Paper ID: 1364
Title: Variance Reduced Stochastic Gradient Descent with Neighbors
Current Reviews

Submitted by Assigned_Reviewer_1

Q1: Comments to author(s). First provide a summary of the paper, and then address the following criteria: Quality, clarity, originality and significance. (For detailed reviewing guidelines, see http://nips.cc/PaperInformation/ReviewerInstructions)
Quality This is a solid work that explores the trick of the gradients of neighboring data points to be similar to modify the recently proposed SAGA for SGD. The advantage of the proposed algorithm has been shown both theoretically (in Section 3) and empirically (in Section 4). However, I still think that establishing the neighborhood of the data points from the practical point of view as discussed in the paper could be an issue which could make the computational gain due to the proposed trick not as attractive as it claims.

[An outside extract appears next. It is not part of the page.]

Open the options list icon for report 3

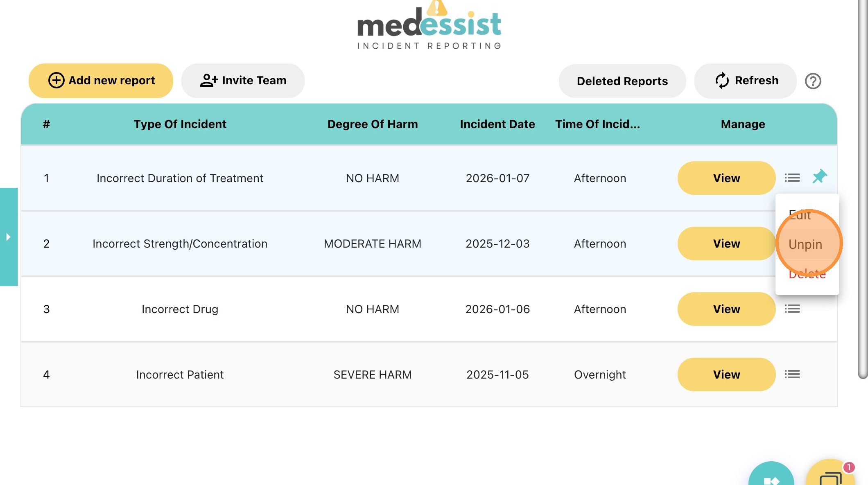click(792, 309)
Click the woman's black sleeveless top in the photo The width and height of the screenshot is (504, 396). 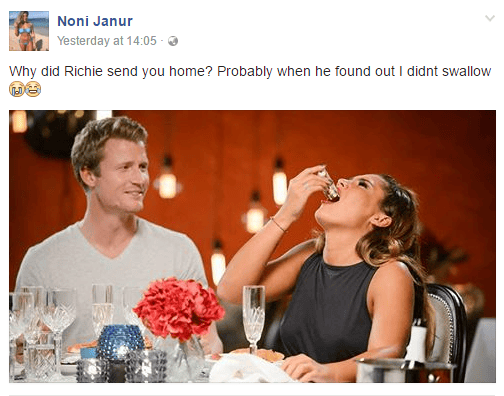point(328,308)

Clarity Section 3 is not particularly easy to read through and the authors may consider adding some higher level description of the overall ideas before proceeding to the formulations and theorems.

This paper argues for its uniqueness of being able to be run in a streaming mode. This point is not clearly presented with evaluation results in the paper.

Also, there are some minor typo errors throughout the manuscript. For Eq.(3), should "i \in N_j" be "j \in N_i" instead?

Originality The trick of exploring the neighborhood is a reasonable extension of SAGA.

Significance Its significance lies on the point that the proposed enhancement is a reasonable one and is carefully studied theoretically and empirically with promising results as reported in the paper.
Q2: Please summarize your review in 1-2 sentences
The paper proposed some enhanced versions of SGD by updating the gradients of also the neighboring data points with the objective to speed up the convergence. The proposed algorithm and its variants can perform better than the recently proposed SAGA.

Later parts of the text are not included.